I don't want to go home. I want to enter this building. I don't care what the long grass says or means. I see a plaque. A shiny stone. This is a place of peace, and it has a beautiful name- 'Radha Satsang Samiti' . A religious and holy place, because many holy acts must have occurred here. Now I recall someone telling me that they serve lunch here every Sunday, sponsored by some benevolent family every week. They say that the food is delicious. To the Hindus, it is prasadam, or 'food offered to the Lord'. It is strictly vegetarian. I see a sign, asking for volunteers to help out every week. Service to fellow mankind or seva is Man's highest form of duty or dharma. An old man approaches me slowly from the shadows. He flashes a deep warm smile, and whispers something in my ears in halting, broken English.

"Shee very nice...no speak, only smile…very nice. Every week, she comes…very nice.."

He had probably noticed me looking at the sign. From what I could understand, there weren't many volunteers to be found every Sunday, perhaps, only one, the nice girl...

And out of the blue, "What's her name?"

He nods quickly, grabs my arm gently, and directs my attention towards another notice board. There are several photographs pinned in a random manner.

It was the prefect at school, seemingly pleased, happy and blissful. Well, at least I knew she could smile. A genuine, affectionate one, and very much unlike the one I faced on our first meeting.

Friday, August 08, 2003

A Colourful Morning

I dreamt of white flowers, and slippery snakes slithering up to my feet, and then vanishing one by one. And so, when I woke up and left for school, I immediately found who I was looking for. She came close enough for my comfort, didn't really look at me, but her small notebook, writing something feverishly.

"What are you writing?" I said.

"The time," she replied. "What's your name?"

I had never been so excited at the prospect of being late, and being booked for it. I tried to get to her eyes, but they impatiently dodged mine. I smiled broadly. She indeed was trying to act firm, authoritative and yet she failed miserably, at least in my mind.

"Please tell me your name."

"I will if you tell me yours-"

"Hi Parag! You late too? Cool..." shouted someone from behind.

I didn't bother turning around. I knew who it was, and I hated him for spoiling my effervescent and charming conversation on a beautiful sunny morning. As I made my way to class, trodding backwards, keenly observing her for the last time, I spotted an alluring sparkle in her demeanour. Silent pride, well, very clever...

→ **Problems and tasks**:
a) Repeat the records from their first line through the line that contains "naruto girl hentai", keeping both of those lines.
b) Continue the story about the narrator and the school prefect from the point where it stops.
The text and the records were taken from separate, unrelated sources.

→ **Input for this task**:
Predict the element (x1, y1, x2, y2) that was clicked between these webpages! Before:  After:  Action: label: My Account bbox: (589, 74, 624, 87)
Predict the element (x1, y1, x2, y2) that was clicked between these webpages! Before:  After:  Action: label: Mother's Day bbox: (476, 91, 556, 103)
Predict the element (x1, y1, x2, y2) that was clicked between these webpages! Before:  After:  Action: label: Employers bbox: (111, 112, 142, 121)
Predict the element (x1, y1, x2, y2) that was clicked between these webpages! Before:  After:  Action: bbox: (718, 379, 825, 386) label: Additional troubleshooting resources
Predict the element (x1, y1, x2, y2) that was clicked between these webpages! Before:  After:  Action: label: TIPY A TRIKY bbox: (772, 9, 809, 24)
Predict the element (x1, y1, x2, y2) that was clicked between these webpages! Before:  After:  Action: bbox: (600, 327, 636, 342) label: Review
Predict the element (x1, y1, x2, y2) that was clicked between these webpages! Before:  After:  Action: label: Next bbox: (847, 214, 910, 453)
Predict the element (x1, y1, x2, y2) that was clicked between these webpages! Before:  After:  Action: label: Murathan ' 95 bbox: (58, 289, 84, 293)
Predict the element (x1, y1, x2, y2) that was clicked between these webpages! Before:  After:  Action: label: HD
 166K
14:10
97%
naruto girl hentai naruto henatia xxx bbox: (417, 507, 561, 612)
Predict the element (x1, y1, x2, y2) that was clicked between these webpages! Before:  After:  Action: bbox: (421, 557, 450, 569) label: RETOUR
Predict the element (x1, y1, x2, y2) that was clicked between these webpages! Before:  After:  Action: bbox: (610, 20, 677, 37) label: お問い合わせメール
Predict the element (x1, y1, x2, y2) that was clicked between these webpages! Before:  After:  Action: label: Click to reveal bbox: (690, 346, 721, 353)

→ **Answers per task**:
a)
Predict the element (x1, y1, x2, y2) that was clicked between these webpages! Before:  After:  Action: label: My Account bbox: (589, 74, 624, 87)
Predict the element (x1, y1, x2, y2) that was clicked between these webpages! Before:  After:  Action: label: Mother's Day bbox: (476, 91, 556, 103)
Predict the element (x1, y1, x2, y2) that was clicked between these webpages! Before:  After:  Action: label: Employers bbox: (111, 112, 142, 121)
Predict the element (x1, y1, x2, y2) that was clicked between these webpages! Before:  After:  Action: bbox: (718, 379, 825, 386) label: Additional troubleshooting resources
Predict the element (x1, y1, x2, y2) that was clicked between these webpages! Before:  After:  Action: label: TIPY A TRIKY bbox: (772, 9, 809, 24)
Predict the element (x1, y1, x2, y2) that was clicked between these webpages! Before:  After:  Action: bbox: (600, 327, 636, 342) label: Review
Predict the element (x1, y1, x2, y2) that was clicked between these webpages! Before:  After:  Action: label: Next bbox: (847, 214, 910, 453)
Predict the element (x1, y1, x2, y2) that was clicked between these webpages! Before:  After:  Action: label: Murathan ' 95 bbox: (58, 289, 84, 293)
Predict the element (x1, y1, x2, y2) that was clicked between these webpages! Before:  After:  Action: label: HD
 166K
14:10
97%
naruto girl hentai naruto henatia xxx bbox: (417, 507, 561, 612)

b)
With mixed emotions, I floated up the stairs, my head in a whirlpool of colour. We were far from over. I, at least, was wearing the colour pink...

Monday, August 04, 2003

I don't get the ending

Suicide bombers...ah, perpetual fools who will be born again and again, and commit the same mistake, and suffer the same karmic consequences...and so, after watching two lovers, one, a die hard nationalist news reporter for All India Radio, and the other, an equally tragic heroine for the separatists in Kashmir, blow themselves up, instead of the masses at India Gate during the Republic Day parade, I wonder whether the sanctity of life is understood by those overcome by passion, not logic. So beautiful people are vulnerable, capable of not only harming the public, but also themselves, albeit in a rush of emotion. But she was not only beautiful, she was raw and pure. The sound of these words itself gives me a high. Raw and pure... A ticking bomb inside me finally called it a day. I exploded into the realm of life's surreal consciousness. Was I safe and secure, surely, there must be so many like her in this country as well? We don't need mountains and great scenery to make a mess out of ideology. Urban centres. High-density places, and all we need is someone determined, brainwashed...brainwashed, yet innocent, crazy yet beautiful someone totally out of the blue, could be anyone, could it be you?

Sunday, August 03, 2003

The film that started it all

I’m sitting melancholy, frustrated at the lack of adventure and romance these past few days. so much bickering and bitching going on. Just barely survived some stupid outburst by some wannabe babe, I mean all I said was...anyway, I'm not going to waste my energy on her...I'm munching on a carrot now, crazy heat, nothing is on television...oh wait. What was that? Shahrukh Khan? The famous Bollywood star!! Yeah, so what? He's been famous for the past 10 years. Ha! But this trailer looks sleek, and my, what music...must be AR Rehman...yes, it is!!! Some bombs going off, fallen autumn leaves showering the embracing couple, as the mountains vividly rush past...another bomb!! But nobody seems hurt...soldiers now, marching past, so much fire, seems agonising, painful, yet something romantic, some binding energy permeating throughout the trailer. There’s no one in the room. I think I’m back in Kashmir now, the once peaceful place...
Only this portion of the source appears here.